[Begin MATERIAL]
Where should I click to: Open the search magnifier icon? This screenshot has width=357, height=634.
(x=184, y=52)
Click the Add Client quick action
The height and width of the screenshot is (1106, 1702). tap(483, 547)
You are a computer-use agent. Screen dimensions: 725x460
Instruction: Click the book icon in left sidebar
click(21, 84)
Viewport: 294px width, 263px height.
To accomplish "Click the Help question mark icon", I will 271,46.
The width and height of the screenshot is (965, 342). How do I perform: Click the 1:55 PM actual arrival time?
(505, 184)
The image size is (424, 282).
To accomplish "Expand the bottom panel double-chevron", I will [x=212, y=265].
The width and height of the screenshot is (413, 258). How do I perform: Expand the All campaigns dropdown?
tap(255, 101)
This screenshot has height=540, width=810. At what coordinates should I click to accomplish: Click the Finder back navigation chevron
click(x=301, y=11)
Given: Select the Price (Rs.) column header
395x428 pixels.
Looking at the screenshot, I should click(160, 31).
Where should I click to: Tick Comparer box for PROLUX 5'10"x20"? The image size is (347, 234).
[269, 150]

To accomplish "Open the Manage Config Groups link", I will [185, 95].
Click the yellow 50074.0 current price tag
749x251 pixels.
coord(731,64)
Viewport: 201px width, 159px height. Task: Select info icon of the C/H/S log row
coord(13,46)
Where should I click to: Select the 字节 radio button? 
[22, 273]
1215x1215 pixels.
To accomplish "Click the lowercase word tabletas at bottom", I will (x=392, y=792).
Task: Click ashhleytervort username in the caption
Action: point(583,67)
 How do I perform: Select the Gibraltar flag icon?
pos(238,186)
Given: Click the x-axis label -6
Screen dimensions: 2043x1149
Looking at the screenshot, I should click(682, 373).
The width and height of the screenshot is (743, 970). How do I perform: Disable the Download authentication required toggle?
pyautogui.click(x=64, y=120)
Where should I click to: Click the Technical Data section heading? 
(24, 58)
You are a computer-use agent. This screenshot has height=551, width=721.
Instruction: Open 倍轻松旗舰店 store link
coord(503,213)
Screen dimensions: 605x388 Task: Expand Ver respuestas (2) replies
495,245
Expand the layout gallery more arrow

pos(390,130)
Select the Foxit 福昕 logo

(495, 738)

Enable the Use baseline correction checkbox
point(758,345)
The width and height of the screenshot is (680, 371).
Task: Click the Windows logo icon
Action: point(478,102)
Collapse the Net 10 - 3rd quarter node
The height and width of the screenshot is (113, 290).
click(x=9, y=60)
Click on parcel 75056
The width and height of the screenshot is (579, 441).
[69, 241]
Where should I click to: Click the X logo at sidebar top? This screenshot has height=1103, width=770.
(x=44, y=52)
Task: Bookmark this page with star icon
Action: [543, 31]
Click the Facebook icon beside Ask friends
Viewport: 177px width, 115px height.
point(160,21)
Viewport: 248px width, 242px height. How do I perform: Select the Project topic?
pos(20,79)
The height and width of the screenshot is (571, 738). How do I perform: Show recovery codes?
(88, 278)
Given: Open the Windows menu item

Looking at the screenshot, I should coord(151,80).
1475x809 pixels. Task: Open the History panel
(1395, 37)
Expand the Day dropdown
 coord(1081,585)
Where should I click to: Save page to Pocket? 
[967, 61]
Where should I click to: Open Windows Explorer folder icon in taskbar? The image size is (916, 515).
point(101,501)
[End MATERIAL]
## TASK DESCRIPTION
Write out every line of the material above as a numbered list, leaving out the blank lines.

## OUTPUT OF THE TASK
1. Where should I click to: Open the search magnifier icon? This screenshot has width=357, height=634.
2. (x=184, y=52)
3. Click the Add Client quick action
4. The height and width of the screenshot is (1106, 1702). tap(483, 547)
5. You are a computer-use agent. Screen dimensions: 725x460
6. Instruction: Click the book icon in left sidebar
7. click(21, 84)
8. Viewport: 294px width, 263px height.
9. To accomplish "Click the Help question mark icon", I will 271,46.
10. The width and height of the screenshot is (965, 342). How do I perform: Click the 1:55 PM actual arrival time?
11. (505, 184)
12. The image size is (424, 282).
13. To accomplish "Expand the bottom panel double-chevron", I will [x=212, y=265].
14. The width and height of the screenshot is (413, 258). How do I perform: Expand the All campaigns dropdown?
15. tap(255, 101)
16. This screenshot has height=540, width=810. At what coordinates should I click to accomplish: Click the Finder back navigation chevron
17. click(x=301, y=11)
18. Given: Select the Price (Rs.) column header
19. 395x428 pixels.
20. Looking at the screenshot, I should click(160, 31).
21. Where should I click to: Tick Comparer box for PROLUX 5'10"x20"? The image size is (347, 234).
22. [269, 150]
23. To accomplish "Open the Manage Config Groups link", I will [185, 95].
24. Click the yellow 50074.0 current price tag
25. 749x251 pixels.
26. coord(731,64)
27. Viewport: 201px width, 159px height. Task: Select info icon of the C/H/S log row
28. coord(13,46)
29. Where should I click to: Select the 字节 radio button? 
30. [22, 273]
31. 1215x1215 pixels.
32. To accomplish "Click the lowercase word tabletas at bottom", I will (x=392, y=792).
33. Task: Click ashhleytervort username in the caption
34. Action: point(583,67)
35.  How do I perform: Select the Gibraltar flag icon?
36. pos(238,186)
37. Given: Click the x-axis label -6
38. Screen dimensions: 2043x1149
39. Looking at the screenshot, I should click(682, 373).
40. The width and height of the screenshot is (743, 970). How do I perform: Disable the Download authentication required toggle?
41. pyautogui.click(x=64, y=120)
42. Where should I click to: Click the Technical Data section heading? 
43. (24, 58)
44. You are a computer-use agent. This screenshot has height=551, width=721.
45. Instruction: Open 倍轻松旗舰店 store link
46. coord(503,213)
47. Screen dimensions: 605x388 Task: Expand Ver respuestas (2) replies
48. 495,245
49. Expand the layout gallery more arrow
50. pos(390,130)
51. Select the Foxit 福昕 logo
52. (495, 738)
53. Enable the Use baseline correction checkbox
54. point(758,345)
55. The width and height of the screenshot is (680, 371).
56. Task: Click the Windows logo icon
57. Action: point(478,102)
58. Collapse the Net 10 - 3rd quarter node
59. The height and width of the screenshot is (113, 290).
60. click(x=9, y=60)
61. Click on parcel 75056
62. The width and height of the screenshot is (579, 441).
63. [69, 241]
64. Where should I click to: Click the X logo at sidebar top? This screenshot has height=1103, width=770.
65. (x=44, y=52)
66. Task: Bookmark this page with star icon
67. Action: [543, 31]
68. Click the Facebook icon beside Ask friends
69. Viewport: 177px width, 115px height.
70. point(160,21)
71. Viewport: 248px width, 242px height. How do I perform: Select the Project topic?
72. pos(20,79)
73. The height and width of the screenshot is (571, 738). How do I perform: Show recovery codes?
74. (88, 278)
75. Given: Open the Windows menu item
76. Looking at the screenshot, I should coord(151,80).
77. 1475x809 pixels. Task: Open the History panel
78. (1395, 37)
79. Expand the Day dropdown
80.  coord(1081,585)
81. Where should I click to: Save page to Pocket? 
82. [967, 61]
83. Where should I click to: Open Windows Explorer folder icon in taskbar? The image size is (916, 515).
84. point(101,501)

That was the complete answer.